- REQUIRED ACTION
Without changing a word, repeat the data, and include no pictures.

**** RAW DATA ****

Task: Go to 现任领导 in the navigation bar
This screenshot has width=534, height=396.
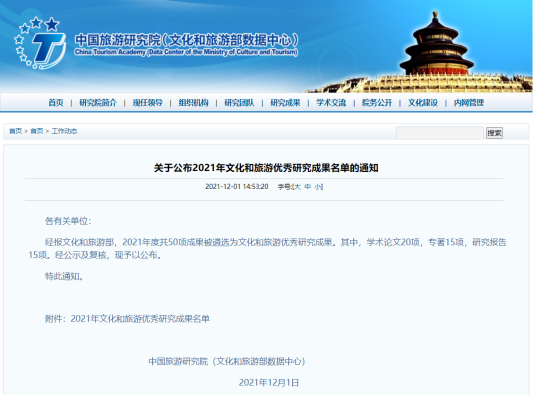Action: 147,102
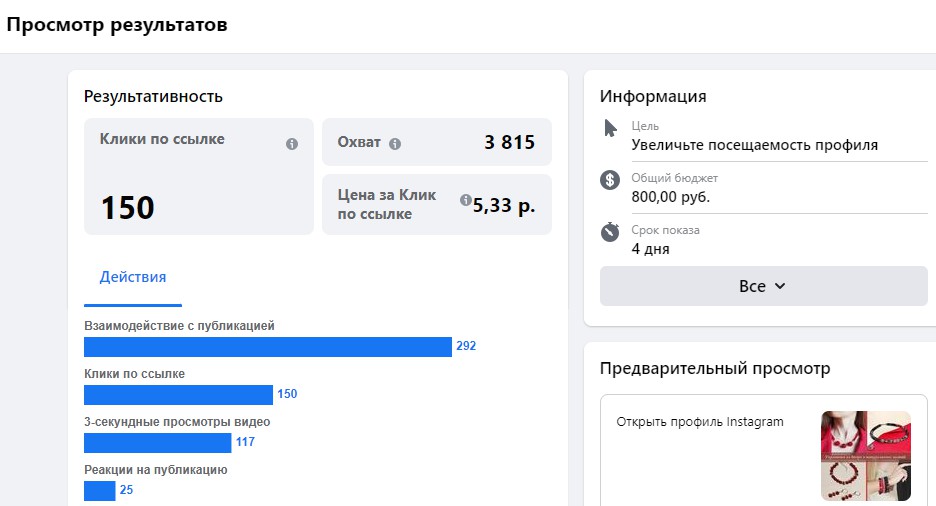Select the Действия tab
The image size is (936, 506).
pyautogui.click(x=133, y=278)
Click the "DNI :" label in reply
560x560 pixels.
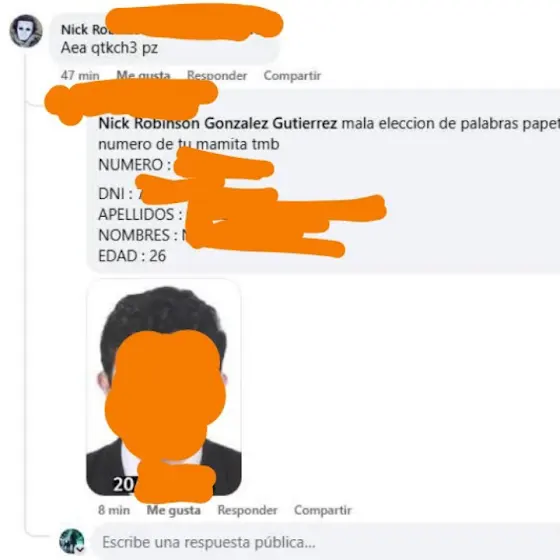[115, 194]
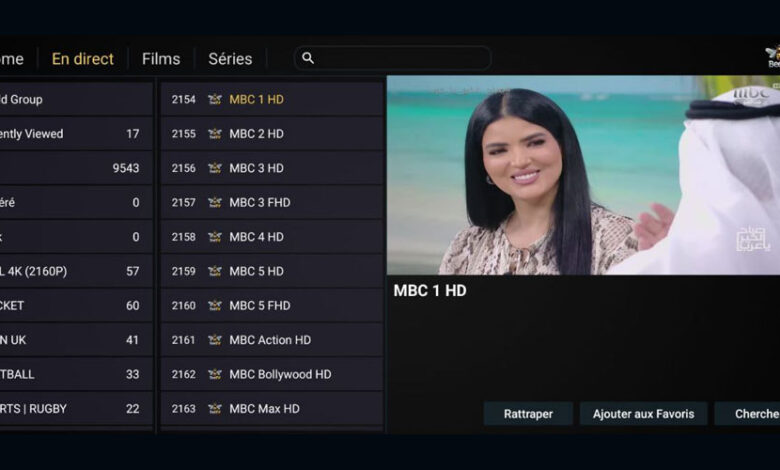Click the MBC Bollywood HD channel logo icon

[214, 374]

****

- RESPONSE TO THIS TASK
Task: Go to 现任领导 in the navigation bar
This screenshot has width=534, height=396.
Action: 147,102
Select the Действия tab
The image size is (936, 506).
pyautogui.click(x=133, y=278)
Click the "DNI :" label in reply
560x560 pixels.
[115, 194]
Click the MBC Bollywood HD channel logo icon

[214, 374]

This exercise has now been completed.